■ **WORK INSTRUCTION**: The lines from the start of the records below through the line containing "Select the 5017868090.stp model row" are to be copied exactly, both ends included, with nothing added.

■ **RECORDS PROVIDED**:
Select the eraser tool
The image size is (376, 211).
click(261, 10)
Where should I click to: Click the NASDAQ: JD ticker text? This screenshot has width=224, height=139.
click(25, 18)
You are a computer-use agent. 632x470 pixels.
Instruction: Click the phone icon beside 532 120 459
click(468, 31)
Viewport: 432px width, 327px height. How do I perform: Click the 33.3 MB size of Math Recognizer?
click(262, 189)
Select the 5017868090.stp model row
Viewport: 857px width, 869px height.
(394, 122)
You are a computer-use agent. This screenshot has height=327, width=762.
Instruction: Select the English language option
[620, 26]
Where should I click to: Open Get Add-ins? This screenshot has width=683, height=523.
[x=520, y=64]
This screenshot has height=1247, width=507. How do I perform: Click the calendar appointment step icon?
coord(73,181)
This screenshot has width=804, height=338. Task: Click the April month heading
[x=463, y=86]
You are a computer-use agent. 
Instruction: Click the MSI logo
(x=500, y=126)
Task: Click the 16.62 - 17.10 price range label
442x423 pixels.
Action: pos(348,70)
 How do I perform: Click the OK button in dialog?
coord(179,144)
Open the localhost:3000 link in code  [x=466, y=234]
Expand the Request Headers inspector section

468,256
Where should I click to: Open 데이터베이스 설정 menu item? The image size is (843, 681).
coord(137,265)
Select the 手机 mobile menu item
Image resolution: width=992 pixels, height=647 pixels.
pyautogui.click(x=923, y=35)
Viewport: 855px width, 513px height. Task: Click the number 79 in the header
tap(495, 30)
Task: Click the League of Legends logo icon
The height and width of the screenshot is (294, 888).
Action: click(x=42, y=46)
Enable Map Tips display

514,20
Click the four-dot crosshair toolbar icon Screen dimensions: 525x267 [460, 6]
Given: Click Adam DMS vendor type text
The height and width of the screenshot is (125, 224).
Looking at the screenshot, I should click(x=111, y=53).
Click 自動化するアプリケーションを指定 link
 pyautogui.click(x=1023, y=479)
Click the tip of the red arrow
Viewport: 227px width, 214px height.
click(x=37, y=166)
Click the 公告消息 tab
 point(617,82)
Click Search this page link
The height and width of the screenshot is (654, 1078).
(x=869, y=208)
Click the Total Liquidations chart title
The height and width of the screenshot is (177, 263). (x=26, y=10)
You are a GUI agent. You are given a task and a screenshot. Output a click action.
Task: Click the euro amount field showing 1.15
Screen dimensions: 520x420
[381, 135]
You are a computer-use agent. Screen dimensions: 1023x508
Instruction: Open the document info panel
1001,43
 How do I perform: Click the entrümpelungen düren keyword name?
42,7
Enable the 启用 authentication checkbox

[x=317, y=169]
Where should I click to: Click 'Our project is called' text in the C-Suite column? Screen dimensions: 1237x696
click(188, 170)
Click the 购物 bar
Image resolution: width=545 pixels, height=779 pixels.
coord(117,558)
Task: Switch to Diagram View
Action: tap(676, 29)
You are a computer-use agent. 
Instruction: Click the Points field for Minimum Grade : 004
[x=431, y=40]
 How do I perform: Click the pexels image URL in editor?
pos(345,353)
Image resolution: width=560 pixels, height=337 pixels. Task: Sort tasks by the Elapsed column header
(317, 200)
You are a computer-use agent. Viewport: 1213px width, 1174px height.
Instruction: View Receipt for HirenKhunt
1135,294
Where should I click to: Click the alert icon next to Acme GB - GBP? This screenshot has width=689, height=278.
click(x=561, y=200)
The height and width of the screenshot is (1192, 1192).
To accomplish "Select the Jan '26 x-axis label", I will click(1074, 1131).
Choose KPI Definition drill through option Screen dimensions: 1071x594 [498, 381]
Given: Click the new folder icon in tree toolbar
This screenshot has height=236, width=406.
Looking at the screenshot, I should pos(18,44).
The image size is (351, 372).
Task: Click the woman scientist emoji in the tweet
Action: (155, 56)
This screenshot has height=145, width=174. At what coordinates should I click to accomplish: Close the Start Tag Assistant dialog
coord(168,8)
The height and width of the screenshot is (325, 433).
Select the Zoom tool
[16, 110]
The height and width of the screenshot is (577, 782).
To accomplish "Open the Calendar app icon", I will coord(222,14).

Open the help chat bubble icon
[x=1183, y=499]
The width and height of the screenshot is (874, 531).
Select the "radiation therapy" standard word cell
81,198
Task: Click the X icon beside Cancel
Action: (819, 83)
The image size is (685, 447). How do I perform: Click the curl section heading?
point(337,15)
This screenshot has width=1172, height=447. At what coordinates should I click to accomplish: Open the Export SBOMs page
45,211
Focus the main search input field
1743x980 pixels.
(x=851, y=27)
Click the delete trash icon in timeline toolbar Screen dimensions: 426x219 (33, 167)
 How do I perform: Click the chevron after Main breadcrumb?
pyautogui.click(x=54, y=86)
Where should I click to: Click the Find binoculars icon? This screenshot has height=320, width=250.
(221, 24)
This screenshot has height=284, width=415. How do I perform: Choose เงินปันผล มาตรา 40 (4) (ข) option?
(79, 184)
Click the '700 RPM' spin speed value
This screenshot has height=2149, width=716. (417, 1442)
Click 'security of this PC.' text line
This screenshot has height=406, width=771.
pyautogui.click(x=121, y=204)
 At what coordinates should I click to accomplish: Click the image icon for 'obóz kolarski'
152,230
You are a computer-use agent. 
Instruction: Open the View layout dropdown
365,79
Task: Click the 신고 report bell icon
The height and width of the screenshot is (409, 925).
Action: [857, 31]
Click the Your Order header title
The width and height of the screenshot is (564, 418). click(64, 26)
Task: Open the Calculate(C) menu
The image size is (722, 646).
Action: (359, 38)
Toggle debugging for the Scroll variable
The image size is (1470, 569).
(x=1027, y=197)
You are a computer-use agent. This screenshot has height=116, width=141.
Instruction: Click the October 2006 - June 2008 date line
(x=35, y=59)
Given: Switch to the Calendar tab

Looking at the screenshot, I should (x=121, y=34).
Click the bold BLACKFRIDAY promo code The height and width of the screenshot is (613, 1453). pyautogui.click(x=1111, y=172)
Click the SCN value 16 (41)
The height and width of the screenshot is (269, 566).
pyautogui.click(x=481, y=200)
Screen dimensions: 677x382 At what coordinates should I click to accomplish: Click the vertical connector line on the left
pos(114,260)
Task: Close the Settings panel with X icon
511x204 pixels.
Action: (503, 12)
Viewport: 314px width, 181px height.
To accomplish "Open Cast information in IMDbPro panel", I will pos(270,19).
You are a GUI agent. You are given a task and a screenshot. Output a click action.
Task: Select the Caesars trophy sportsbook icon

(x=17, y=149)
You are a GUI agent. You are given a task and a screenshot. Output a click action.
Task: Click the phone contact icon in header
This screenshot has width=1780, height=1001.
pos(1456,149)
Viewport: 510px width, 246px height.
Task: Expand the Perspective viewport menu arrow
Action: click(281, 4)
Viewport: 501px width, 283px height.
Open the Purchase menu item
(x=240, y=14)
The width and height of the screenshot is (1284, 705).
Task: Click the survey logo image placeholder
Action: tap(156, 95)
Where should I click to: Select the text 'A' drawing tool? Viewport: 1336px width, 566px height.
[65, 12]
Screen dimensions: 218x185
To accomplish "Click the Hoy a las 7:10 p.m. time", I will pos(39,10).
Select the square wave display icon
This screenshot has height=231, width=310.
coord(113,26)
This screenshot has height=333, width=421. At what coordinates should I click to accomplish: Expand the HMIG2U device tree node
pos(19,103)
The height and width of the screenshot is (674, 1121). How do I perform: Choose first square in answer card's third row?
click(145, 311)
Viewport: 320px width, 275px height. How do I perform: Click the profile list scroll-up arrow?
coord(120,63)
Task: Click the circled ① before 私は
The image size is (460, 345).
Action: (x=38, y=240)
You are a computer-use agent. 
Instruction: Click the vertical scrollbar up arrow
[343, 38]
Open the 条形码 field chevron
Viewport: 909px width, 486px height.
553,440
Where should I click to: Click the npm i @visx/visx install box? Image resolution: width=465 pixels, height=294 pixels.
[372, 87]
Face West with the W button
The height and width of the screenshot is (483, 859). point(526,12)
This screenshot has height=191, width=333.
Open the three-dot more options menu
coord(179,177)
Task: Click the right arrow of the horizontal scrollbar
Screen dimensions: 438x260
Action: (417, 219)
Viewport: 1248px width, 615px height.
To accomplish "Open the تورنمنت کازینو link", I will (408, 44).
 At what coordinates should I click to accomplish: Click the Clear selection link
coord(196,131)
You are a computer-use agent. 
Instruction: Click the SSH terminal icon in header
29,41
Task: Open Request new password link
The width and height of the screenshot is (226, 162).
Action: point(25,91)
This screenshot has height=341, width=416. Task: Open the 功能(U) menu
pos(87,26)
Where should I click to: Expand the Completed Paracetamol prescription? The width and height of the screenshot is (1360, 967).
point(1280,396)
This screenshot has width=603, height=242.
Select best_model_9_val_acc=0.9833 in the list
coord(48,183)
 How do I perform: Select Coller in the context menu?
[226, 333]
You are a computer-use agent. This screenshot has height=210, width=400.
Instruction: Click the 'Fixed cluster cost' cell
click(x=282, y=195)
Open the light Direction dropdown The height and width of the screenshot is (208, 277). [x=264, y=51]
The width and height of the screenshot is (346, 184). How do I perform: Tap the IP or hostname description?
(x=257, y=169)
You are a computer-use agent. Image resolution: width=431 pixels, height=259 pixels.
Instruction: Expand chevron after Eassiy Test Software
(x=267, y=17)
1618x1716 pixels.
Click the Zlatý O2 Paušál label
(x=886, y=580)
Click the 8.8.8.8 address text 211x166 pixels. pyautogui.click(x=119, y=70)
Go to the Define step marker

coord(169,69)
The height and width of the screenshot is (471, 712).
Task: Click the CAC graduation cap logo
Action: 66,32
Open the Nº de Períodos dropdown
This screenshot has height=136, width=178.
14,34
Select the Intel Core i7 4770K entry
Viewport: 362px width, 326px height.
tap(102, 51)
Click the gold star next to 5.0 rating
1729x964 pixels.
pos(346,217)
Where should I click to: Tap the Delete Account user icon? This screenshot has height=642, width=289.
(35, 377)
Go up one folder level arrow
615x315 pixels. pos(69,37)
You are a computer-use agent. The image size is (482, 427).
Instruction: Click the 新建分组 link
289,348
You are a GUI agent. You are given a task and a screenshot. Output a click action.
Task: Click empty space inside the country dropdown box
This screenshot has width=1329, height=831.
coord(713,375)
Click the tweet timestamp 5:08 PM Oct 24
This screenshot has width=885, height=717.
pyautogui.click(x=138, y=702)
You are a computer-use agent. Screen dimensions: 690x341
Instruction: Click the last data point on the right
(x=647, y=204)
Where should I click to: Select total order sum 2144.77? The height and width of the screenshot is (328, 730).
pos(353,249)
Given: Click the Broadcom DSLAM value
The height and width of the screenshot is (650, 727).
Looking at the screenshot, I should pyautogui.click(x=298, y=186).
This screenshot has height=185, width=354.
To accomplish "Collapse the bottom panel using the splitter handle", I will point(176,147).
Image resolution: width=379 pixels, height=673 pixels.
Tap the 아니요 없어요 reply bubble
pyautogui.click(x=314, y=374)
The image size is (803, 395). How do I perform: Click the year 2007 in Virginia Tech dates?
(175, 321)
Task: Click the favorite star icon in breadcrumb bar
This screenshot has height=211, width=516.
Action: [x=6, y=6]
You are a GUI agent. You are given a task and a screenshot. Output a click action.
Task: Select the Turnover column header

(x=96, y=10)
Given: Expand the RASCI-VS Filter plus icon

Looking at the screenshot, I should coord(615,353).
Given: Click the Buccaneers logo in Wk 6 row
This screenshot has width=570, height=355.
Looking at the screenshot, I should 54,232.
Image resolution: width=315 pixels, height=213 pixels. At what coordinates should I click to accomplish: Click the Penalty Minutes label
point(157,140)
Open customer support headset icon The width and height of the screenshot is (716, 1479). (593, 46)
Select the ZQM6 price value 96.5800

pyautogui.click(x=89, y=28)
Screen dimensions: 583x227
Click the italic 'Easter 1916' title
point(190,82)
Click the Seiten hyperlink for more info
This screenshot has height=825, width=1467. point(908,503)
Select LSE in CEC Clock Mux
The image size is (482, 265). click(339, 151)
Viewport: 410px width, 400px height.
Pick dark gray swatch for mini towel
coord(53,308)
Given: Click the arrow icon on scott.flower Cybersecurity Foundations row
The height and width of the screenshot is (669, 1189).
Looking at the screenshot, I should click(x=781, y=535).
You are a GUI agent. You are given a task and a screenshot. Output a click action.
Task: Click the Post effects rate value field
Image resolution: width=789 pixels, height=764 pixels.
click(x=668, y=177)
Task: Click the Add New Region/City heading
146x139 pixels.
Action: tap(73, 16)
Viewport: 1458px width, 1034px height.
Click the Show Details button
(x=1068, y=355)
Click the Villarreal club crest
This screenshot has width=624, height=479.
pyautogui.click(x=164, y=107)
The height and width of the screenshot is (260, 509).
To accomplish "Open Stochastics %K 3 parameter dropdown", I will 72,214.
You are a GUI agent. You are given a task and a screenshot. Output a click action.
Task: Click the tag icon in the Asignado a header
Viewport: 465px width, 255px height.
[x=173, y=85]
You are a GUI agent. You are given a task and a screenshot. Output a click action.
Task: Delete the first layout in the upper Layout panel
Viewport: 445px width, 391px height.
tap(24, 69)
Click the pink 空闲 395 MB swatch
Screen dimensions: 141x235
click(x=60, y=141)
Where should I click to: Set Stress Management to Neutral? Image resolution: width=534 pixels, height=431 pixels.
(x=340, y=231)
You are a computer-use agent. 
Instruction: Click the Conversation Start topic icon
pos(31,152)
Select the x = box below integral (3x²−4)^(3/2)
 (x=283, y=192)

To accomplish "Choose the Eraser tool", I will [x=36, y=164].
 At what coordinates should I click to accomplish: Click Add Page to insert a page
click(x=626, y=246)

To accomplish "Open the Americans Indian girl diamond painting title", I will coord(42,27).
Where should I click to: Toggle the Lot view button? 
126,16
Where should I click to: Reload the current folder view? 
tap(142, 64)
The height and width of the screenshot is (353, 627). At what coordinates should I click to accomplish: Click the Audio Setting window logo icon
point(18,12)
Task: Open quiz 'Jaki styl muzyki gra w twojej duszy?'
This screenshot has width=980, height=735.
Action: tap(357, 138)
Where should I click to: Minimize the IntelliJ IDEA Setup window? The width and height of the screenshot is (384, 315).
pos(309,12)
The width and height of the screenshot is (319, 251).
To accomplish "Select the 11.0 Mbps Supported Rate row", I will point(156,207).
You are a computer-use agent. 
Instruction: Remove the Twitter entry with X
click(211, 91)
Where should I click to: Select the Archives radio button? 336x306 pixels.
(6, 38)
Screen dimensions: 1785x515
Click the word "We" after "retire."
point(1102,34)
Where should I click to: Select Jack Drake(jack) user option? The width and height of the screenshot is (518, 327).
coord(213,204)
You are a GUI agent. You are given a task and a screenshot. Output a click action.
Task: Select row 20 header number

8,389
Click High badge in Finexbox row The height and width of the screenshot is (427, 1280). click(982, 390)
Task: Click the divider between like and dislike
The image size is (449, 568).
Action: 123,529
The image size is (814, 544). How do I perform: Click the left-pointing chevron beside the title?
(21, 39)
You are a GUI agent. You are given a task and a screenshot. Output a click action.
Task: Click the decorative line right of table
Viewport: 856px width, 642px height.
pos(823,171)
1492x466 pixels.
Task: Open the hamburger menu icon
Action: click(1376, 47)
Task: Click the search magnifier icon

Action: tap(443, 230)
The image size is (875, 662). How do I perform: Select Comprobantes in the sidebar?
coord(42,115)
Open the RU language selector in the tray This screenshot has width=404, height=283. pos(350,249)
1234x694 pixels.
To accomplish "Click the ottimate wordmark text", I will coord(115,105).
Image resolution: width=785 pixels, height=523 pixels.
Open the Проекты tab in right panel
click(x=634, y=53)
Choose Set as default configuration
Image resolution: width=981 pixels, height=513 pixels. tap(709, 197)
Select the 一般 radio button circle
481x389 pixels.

■ **TASK RESPONSE**:
Select the eraser tool
The image size is (376, 211).
click(261, 10)
Where should I click to: Click the NASDAQ: JD ticker text? This screenshot has width=224, height=139.
click(25, 18)
You are a computer-use agent. 632x470 pixels.
Instruction: Click the phone icon beside 532 120 459
click(468, 31)
Viewport: 432px width, 327px height. How do I perform: Click the 33.3 MB size of Math Recognizer?
click(262, 189)
Select the 5017868090.stp model row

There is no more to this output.